*Task requirements*
From the opening line of the records through the line bearing "The image size is (1140, 869).", set down every line exactly.

*Source data*

-*-

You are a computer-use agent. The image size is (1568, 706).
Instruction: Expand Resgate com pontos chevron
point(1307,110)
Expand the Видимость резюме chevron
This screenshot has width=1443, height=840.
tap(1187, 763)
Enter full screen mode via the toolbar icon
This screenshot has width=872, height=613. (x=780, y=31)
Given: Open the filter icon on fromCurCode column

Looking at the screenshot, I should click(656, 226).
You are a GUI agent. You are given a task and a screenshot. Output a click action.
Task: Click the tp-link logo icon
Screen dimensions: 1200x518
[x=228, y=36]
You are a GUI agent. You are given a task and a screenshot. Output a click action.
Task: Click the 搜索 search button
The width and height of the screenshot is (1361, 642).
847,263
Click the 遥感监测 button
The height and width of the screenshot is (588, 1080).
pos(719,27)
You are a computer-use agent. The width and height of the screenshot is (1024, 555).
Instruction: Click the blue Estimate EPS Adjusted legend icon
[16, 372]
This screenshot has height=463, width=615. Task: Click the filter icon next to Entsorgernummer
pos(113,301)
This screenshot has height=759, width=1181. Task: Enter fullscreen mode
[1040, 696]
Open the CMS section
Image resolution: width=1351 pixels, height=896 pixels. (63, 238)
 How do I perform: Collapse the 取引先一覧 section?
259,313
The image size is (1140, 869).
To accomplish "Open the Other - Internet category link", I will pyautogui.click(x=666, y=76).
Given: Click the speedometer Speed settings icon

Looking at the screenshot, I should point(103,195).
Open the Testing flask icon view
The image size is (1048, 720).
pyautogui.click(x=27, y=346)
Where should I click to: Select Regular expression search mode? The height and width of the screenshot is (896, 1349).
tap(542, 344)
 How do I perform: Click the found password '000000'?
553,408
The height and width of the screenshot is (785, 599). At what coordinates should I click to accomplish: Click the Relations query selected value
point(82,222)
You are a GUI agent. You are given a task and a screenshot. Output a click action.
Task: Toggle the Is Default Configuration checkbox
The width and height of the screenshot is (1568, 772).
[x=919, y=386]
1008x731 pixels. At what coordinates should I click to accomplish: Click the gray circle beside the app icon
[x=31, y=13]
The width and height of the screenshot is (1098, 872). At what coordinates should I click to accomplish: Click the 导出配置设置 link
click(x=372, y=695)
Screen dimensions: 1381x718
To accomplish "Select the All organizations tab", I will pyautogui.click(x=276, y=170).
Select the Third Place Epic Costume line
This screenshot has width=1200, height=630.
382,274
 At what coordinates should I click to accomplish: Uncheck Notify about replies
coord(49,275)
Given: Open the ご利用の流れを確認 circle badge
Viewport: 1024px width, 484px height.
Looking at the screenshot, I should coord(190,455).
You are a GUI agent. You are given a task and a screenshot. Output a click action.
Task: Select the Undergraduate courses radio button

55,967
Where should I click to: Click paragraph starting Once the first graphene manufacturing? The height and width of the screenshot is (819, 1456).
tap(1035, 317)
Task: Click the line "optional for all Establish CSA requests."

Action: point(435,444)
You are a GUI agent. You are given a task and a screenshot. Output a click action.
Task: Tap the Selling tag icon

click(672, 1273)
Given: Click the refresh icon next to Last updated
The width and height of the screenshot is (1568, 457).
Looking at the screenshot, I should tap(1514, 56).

-*-

*Written response*
You are a computer-use agent. The image size is (1568, 706).
Instruction: Expand Resgate com pontos chevron
point(1307,110)
Expand the Видимость резюме chevron
This screenshot has width=1443, height=840.
tap(1187, 763)
Enter full screen mode via the toolbar icon
This screenshot has width=872, height=613. (x=780, y=31)
Given: Open the filter icon on fromCurCode column

Looking at the screenshot, I should click(656, 226).
You are a GUI agent. You are given a task and a screenshot. Output a click action.
Task: Click the tp-link logo icon
Screen dimensions: 1200x518
[x=228, y=36]
You are a GUI agent. You are given a task and a screenshot. Output a click action.
Task: Click the 搜索 search button
The width and height of the screenshot is (1361, 642).
847,263
Click the 遥感监测 button
The height and width of the screenshot is (588, 1080).
pos(719,27)
You are a computer-use agent. The width and height of the screenshot is (1024, 555).
Instruction: Click the blue Estimate EPS Adjusted legend icon
[16, 372]
This screenshot has height=463, width=615. Task: Click the filter icon next to Entsorgernummer
pos(113,301)
This screenshot has height=759, width=1181. Task: Enter fullscreen mode
[1040, 696]
Open the CMS section
Image resolution: width=1351 pixels, height=896 pixels. (63, 238)
 How do I perform: Collapse the 取引先一覧 section?
259,313
The image size is (1140, 869).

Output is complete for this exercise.